With the Feasterville Impact being the size of an average supermarket, I’m likely to find something awesome. I just have to remember that I’m there as a professional blogger, so bickering with the elderly women over who has dibs on the costume jewelry or fighting the children for first pick of the toys would be...somewhat uncouth. 
But I guess a secondhand shopping venue of this size can be enough to make even the most timid of shoppers ravenous over the possibilities. Even Paul Baur, President and CEO of Impact Thrift Stores, Inc. is astonished by what something like this means for the company:

“We never envisioned something like this. Our first Impact Thrift in Hatboro opened in 2001 and was about 12,000 feet.

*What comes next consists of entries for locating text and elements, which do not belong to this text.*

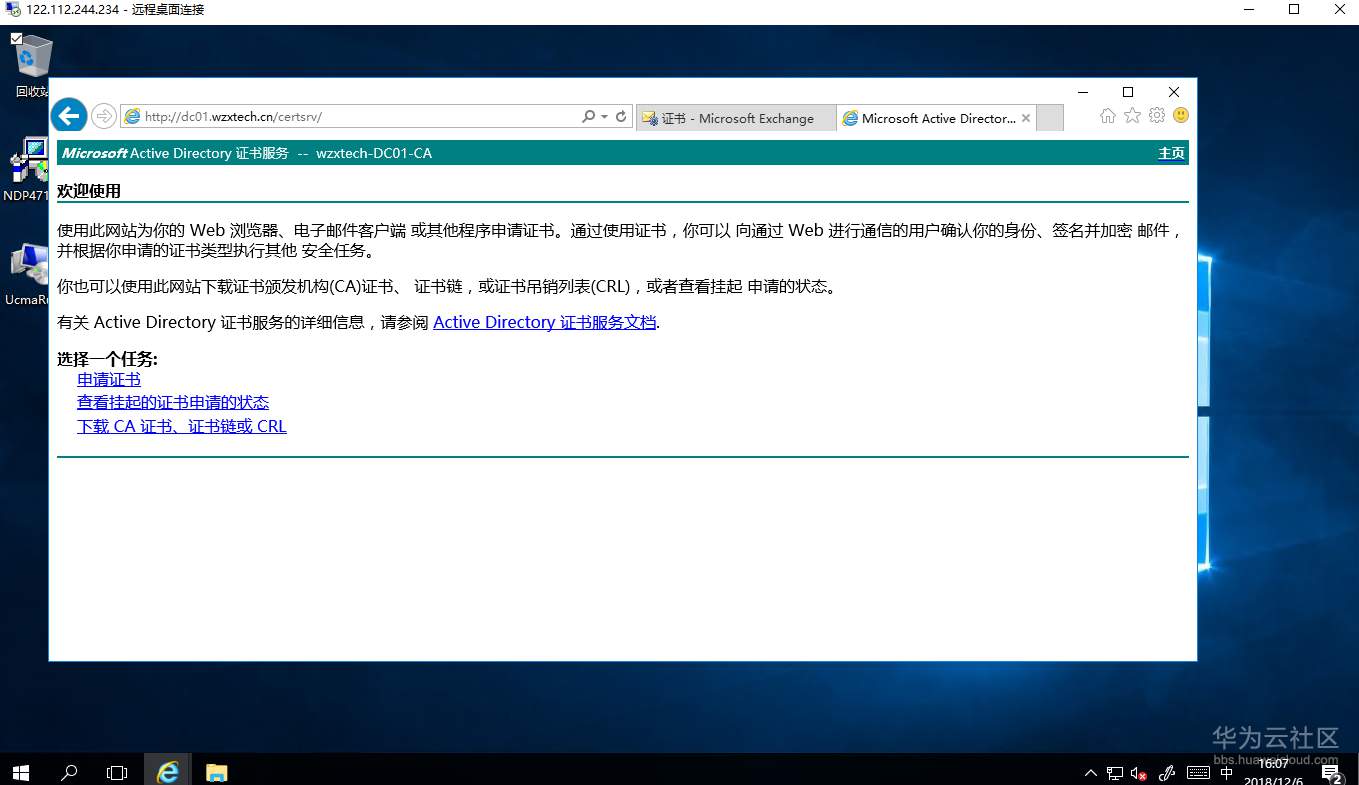Switch to the 证书 - Microsoft Exchange tab

(735, 117)
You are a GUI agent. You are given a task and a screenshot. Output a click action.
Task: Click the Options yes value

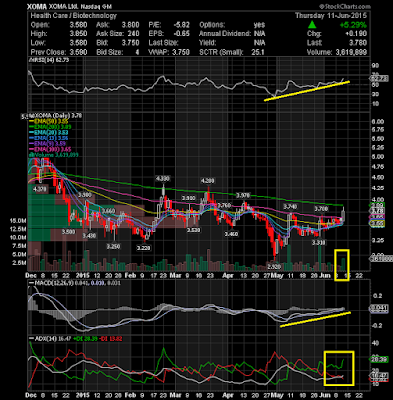pyautogui.click(x=259, y=25)
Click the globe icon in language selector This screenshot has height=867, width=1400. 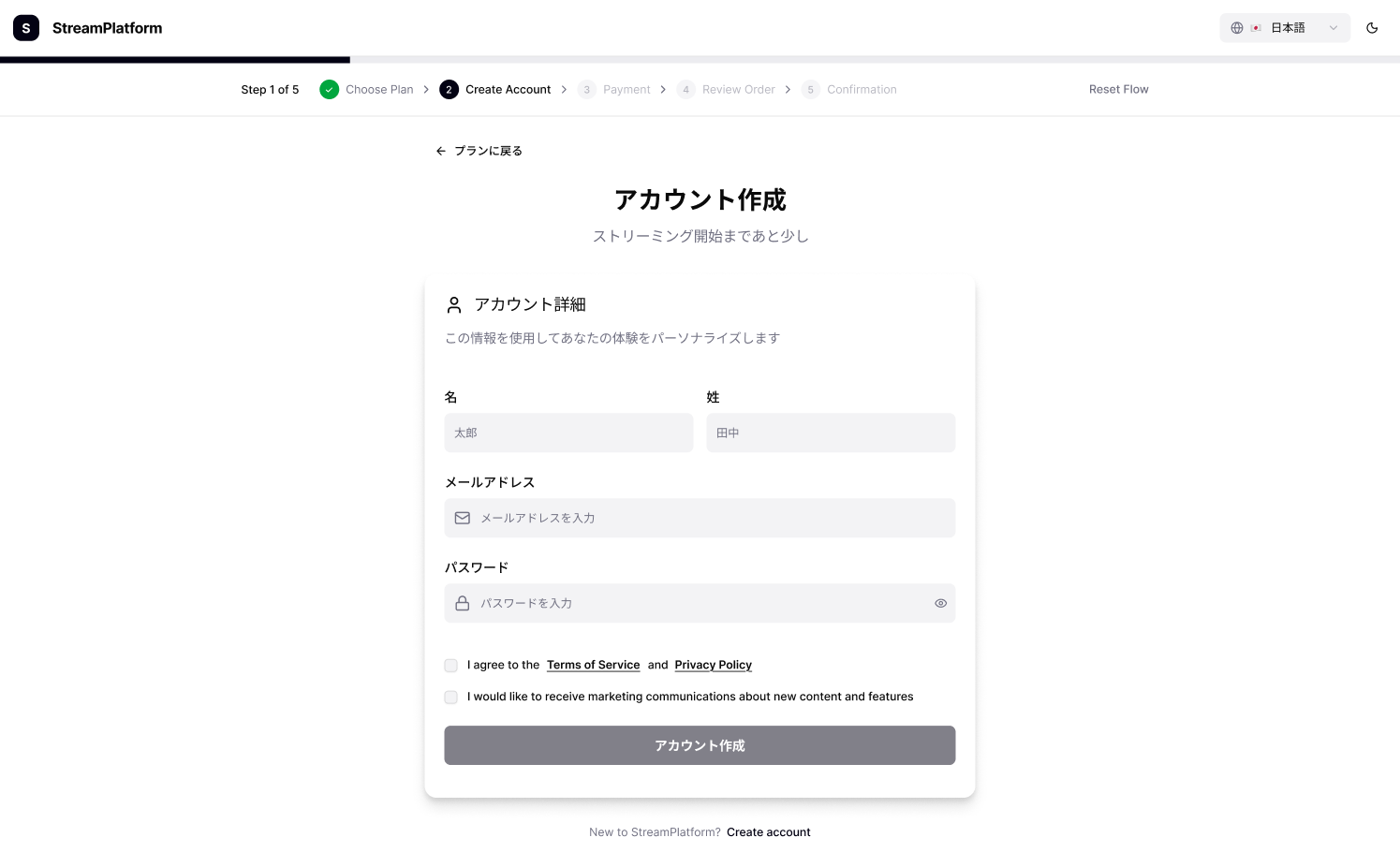(x=1237, y=27)
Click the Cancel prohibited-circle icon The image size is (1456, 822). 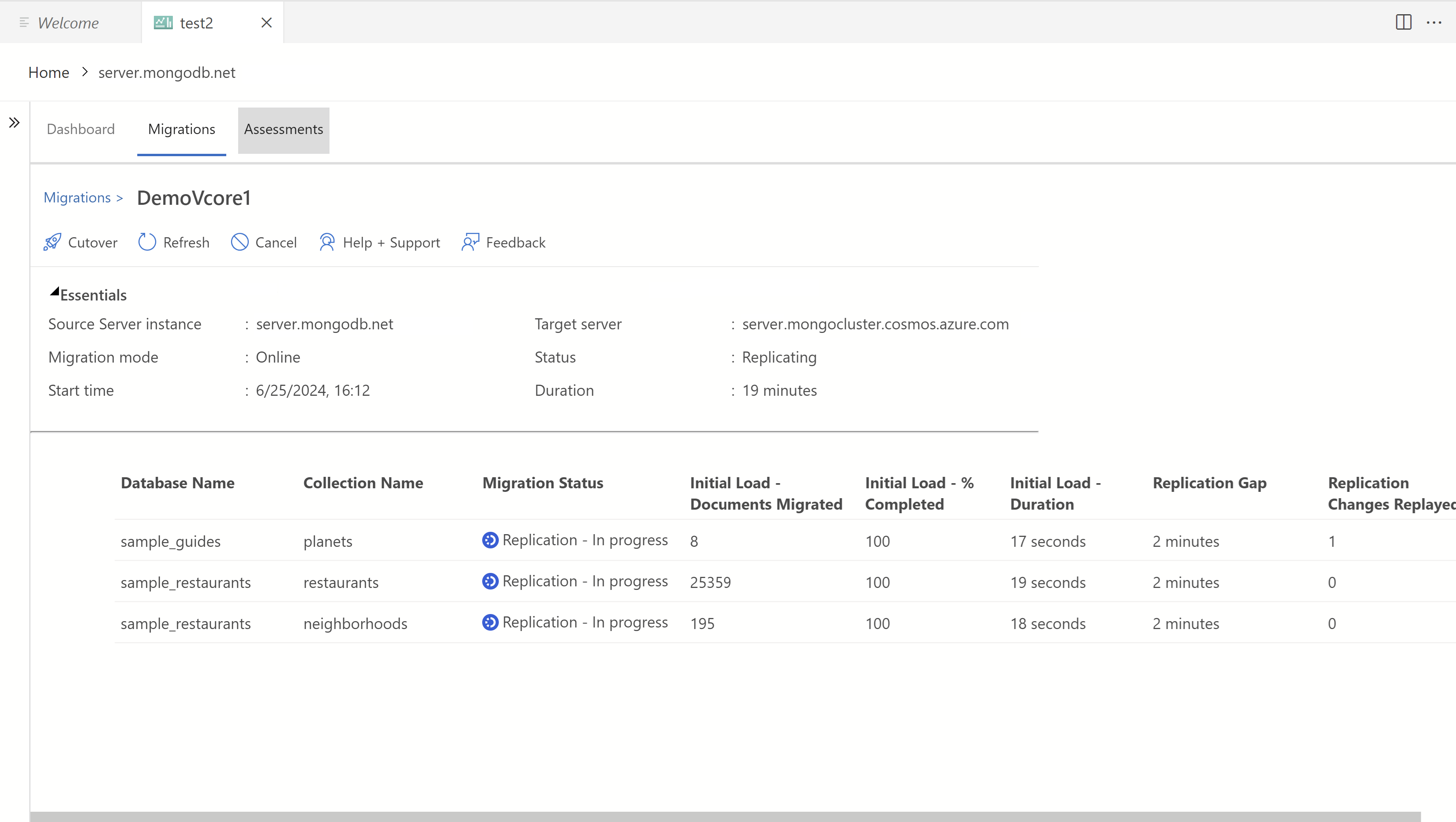point(240,242)
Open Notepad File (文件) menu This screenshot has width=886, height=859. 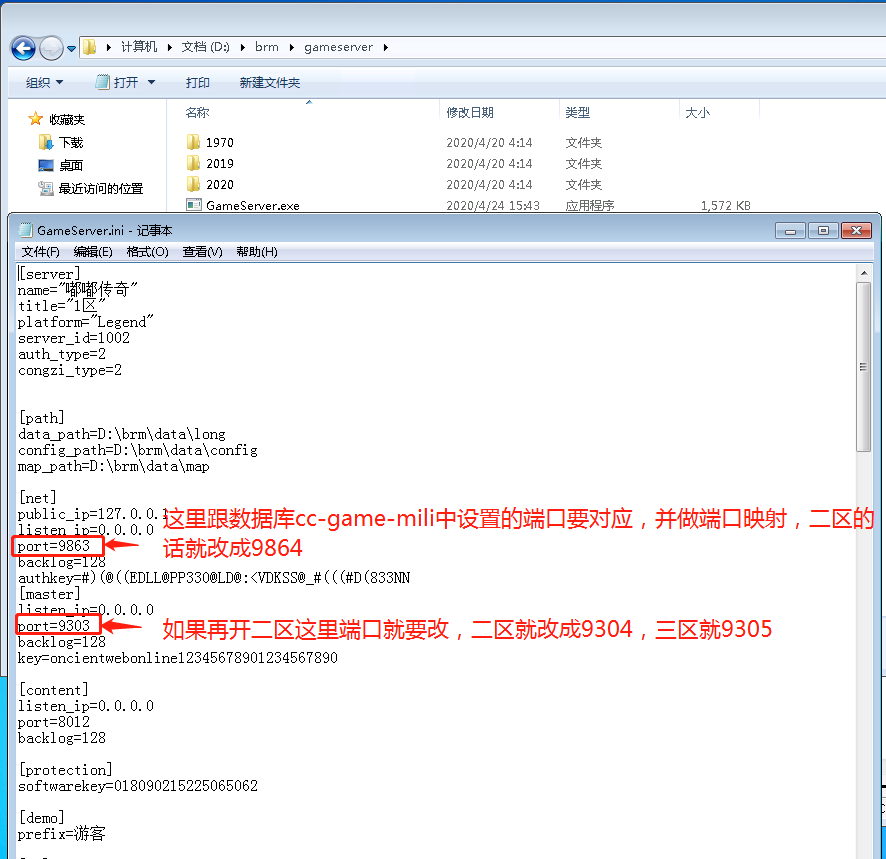pos(41,252)
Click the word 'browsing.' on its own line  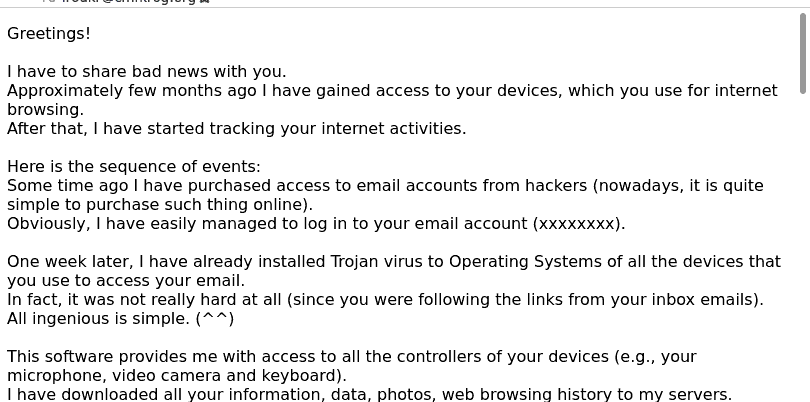pos(45,110)
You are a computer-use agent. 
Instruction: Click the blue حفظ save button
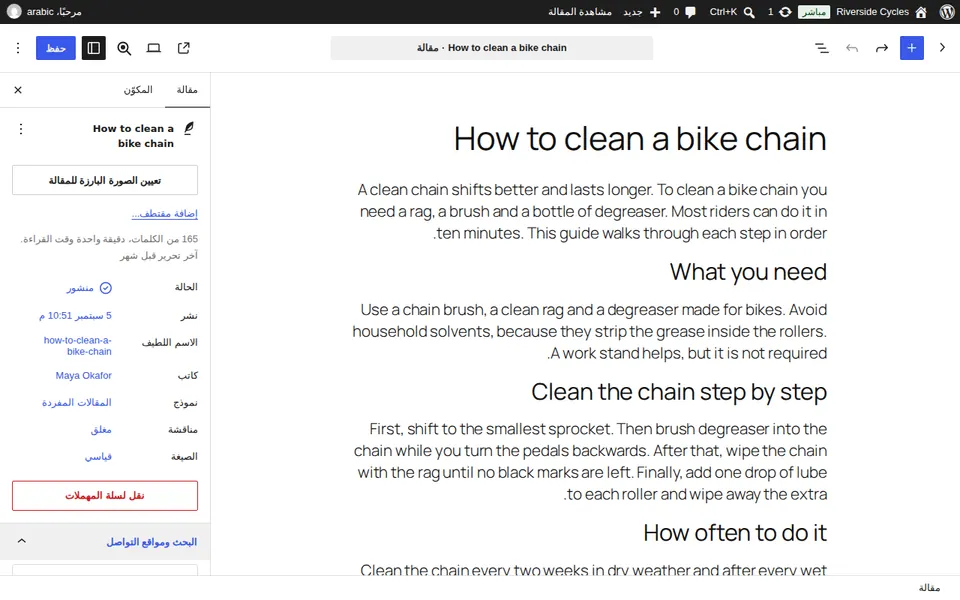point(56,48)
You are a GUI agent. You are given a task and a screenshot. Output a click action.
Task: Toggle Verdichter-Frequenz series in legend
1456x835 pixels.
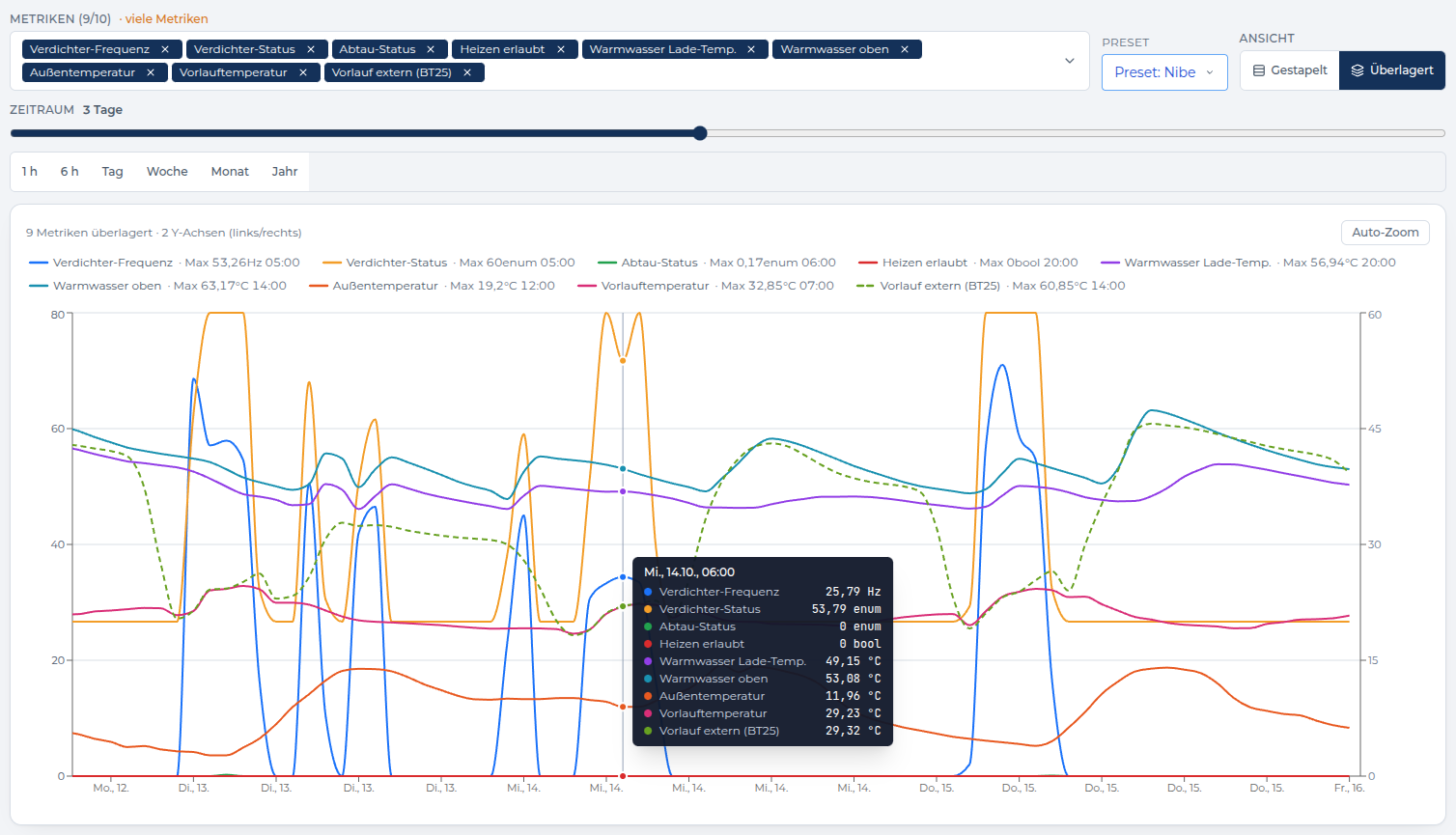164,263
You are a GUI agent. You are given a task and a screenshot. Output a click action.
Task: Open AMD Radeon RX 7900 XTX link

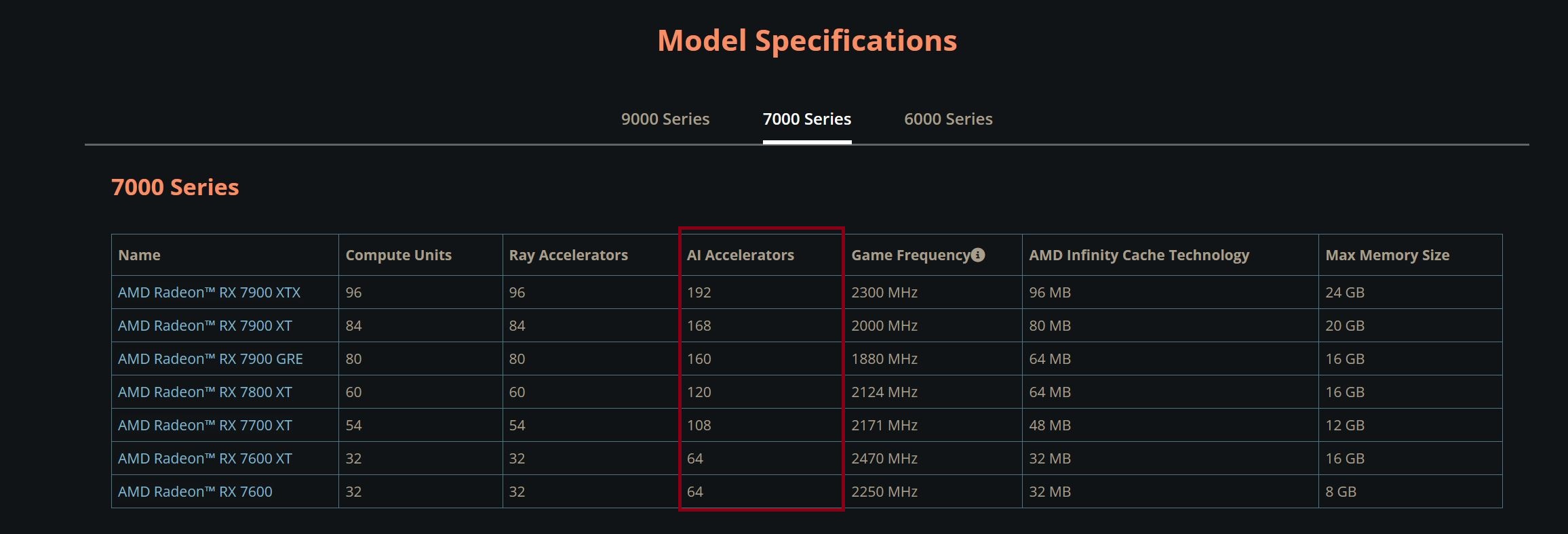coord(209,292)
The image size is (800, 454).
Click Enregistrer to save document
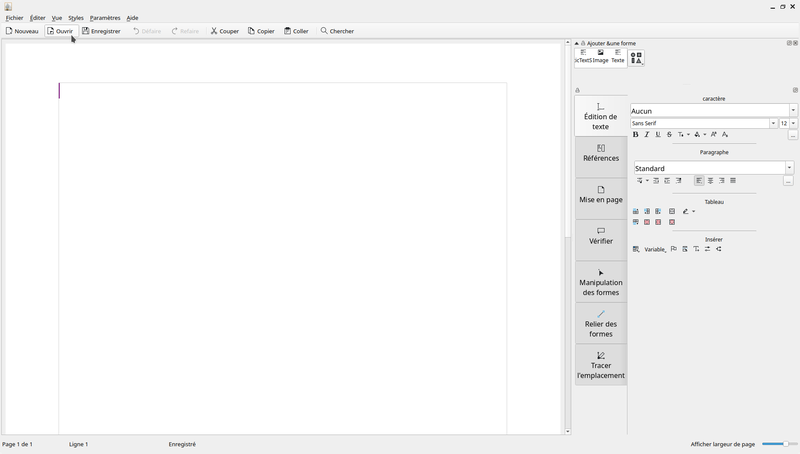pyautogui.click(x=101, y=31)
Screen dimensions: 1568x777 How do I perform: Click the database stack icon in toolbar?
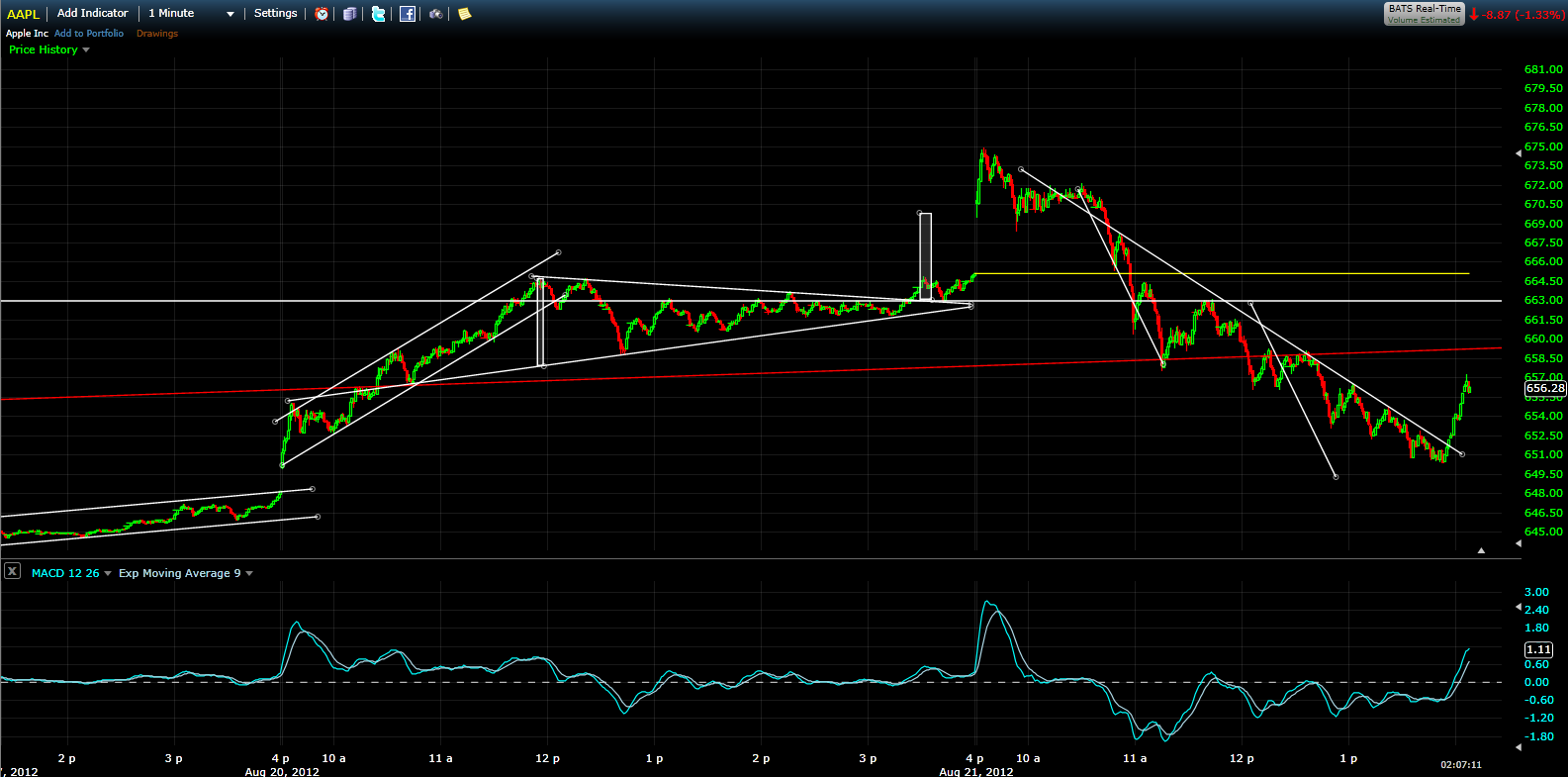[349, 14]
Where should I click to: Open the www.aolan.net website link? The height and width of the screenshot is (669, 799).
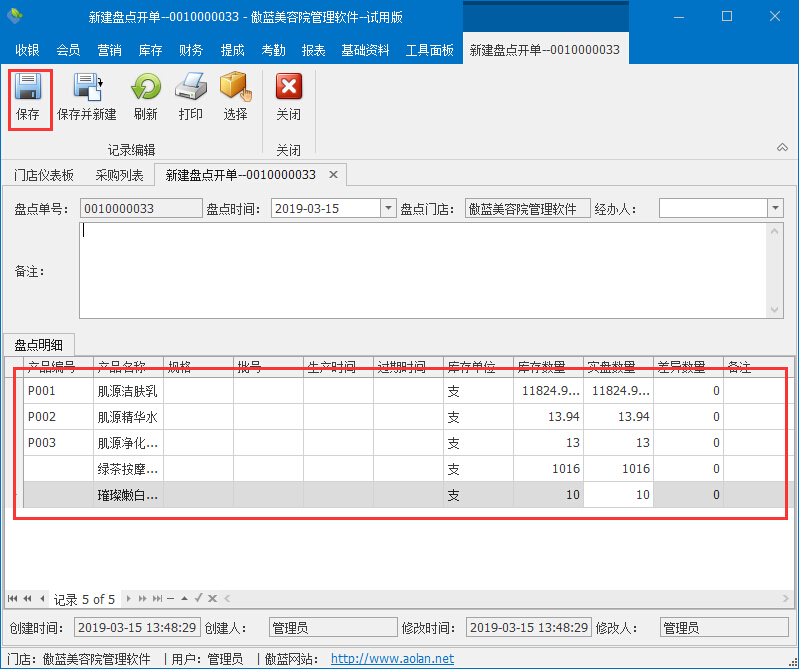point(392,659)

This location is 66,000 square feet with 42,000 square feet of retail space. Customers will just be blown away with our huge selection.” Paul Baur, President and CEO Impact Thrift Stores, Inc.

Bric a far as the eye can see. 

With all of this space and inventory from donations at an all-time high, I just had to ask the processing crew about some of the items that have crossed their path. Sure there are bundles of yarn and craft supplies for Jill Tarabar and designer clothes being sorted for the Impact boutique section, but what I had to ask the staff is this:

What is the strangest donation ever encountered at Impact? 

Tamika Miller, who worked her way up from the retail end of the business, recalled spotting a preserved baby shark in a jar. The women of the bric-a-brac department excitedly chattered over the many, many bizarre...and at times inappropriate donations they've processed over the years. As for the inappropriate bric-a-brac? Not wanting to cause any embarrassment, I’ll just keep it discreet and say that there are some things best kept in the bedroom and out of the donation bins.

Better get in line now.  Here's where the registers will be.

So who knows what will turn up on the shelves of Impact? What we do know is this: It all starts on Saturday. That's right...the largest thrift store in the Philadelphia area and beyond is soon to open in just a few days.

So here's the info:

What: The Impact Thrift Store Grand Opening
Where: The Bucks Crossing Shopping Center on Street Rd and Bustleton Pike in Feasterville, PA.
When: Saturday, April 21st. 10 am - 1 pm. ( The store is open 'til 6 pm).

The ribbon cutting ceremony starts at 10 am and the first 100 shoppers will be getting a free surprise gift. There will be refreshments, door prizes, great discounts and a thrifty runway show of hot trends at dirt cheap prices at 1 pm. 

And as Jill Tarabar has promised to you eager thrifters: "This Impact is a mega-thrift store. When shoppers come here they're not going to see just a thrift store. They are going to see a department store. We're clean, organized and professionally-staffed with people passionate about what they are doing." 

I personally CAN'T WAIT! And I hope to see some of you there for a real life blogging meet 'n' greet and an adventurous hunt in what will undoubtedly be the best and the biggest thrift store in Pennsylvania.


Special thanks to Jill Tarabar, Paul Baur, Tamika Miller and the friendly and diligent staff of Impact Thrift for making time for me during such a busy schedule. I look forward to a successful grand opening and a continued patronage...with tons of fun thrifted finds in my future.